▽

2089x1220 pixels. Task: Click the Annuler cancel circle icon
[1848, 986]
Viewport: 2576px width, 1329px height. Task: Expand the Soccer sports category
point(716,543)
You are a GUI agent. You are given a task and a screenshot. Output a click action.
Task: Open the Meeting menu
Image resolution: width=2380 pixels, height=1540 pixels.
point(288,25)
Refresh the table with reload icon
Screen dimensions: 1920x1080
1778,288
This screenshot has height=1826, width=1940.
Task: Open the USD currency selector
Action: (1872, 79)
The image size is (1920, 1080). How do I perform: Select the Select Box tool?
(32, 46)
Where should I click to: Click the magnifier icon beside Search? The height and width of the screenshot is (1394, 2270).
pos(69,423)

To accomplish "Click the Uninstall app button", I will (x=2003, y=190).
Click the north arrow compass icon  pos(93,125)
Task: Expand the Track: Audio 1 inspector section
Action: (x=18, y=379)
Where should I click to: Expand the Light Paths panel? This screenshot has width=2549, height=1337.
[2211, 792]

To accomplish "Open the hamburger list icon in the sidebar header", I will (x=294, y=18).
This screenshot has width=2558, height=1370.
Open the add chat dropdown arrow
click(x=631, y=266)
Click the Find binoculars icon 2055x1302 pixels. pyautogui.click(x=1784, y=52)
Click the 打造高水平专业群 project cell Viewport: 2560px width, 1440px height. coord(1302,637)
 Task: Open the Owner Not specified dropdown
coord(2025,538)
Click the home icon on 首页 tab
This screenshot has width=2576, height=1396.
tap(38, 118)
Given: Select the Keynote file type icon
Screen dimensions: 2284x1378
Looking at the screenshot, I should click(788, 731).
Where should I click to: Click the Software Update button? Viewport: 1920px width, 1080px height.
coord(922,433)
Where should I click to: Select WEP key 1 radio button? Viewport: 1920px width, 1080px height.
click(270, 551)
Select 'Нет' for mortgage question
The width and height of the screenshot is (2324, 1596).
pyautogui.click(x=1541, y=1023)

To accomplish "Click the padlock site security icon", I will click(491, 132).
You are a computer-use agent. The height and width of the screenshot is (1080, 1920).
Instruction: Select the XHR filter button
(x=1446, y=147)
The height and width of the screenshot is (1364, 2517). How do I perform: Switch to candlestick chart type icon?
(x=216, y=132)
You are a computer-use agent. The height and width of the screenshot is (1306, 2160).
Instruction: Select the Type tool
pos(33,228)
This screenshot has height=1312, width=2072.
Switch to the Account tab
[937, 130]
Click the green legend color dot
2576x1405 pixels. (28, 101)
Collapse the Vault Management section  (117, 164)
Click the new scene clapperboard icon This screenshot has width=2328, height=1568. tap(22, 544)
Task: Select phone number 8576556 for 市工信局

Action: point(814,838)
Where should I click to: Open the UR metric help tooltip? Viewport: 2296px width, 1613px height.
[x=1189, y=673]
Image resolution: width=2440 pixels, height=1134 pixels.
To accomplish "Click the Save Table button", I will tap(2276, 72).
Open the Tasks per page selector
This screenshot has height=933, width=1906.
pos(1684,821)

△

For the records above, state how many lines include the string "agent", giving the number and nothing else.

3